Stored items
■ ■ ■ ■ ■

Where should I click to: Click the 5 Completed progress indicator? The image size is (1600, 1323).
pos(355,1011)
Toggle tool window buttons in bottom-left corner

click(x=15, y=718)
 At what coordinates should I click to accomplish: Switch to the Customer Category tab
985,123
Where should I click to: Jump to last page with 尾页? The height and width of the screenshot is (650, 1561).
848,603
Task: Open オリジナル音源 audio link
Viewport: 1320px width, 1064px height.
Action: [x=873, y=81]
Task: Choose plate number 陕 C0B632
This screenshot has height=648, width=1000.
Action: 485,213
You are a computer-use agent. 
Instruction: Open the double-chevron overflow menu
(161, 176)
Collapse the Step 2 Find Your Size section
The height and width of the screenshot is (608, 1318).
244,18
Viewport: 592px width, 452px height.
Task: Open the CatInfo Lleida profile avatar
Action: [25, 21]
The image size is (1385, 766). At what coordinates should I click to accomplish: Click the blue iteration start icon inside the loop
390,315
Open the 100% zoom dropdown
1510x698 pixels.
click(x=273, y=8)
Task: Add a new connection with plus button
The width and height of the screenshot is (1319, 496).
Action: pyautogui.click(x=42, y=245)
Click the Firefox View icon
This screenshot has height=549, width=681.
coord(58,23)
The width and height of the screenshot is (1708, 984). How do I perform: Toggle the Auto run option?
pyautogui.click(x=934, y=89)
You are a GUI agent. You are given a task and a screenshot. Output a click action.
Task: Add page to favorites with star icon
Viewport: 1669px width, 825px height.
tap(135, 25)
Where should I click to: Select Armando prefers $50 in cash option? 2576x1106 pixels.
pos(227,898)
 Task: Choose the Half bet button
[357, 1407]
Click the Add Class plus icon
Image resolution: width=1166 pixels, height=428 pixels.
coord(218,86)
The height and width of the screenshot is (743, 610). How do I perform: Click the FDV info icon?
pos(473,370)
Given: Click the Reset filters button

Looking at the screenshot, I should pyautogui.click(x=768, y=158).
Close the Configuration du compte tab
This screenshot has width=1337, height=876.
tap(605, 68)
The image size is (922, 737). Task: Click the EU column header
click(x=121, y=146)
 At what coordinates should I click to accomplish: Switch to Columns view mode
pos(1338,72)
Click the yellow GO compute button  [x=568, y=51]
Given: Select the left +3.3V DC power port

■ ■ ■ ■ ■

Some lines in the records may hold "agent"; state how many do, and give no more than that number.

▶ [Written reply]
2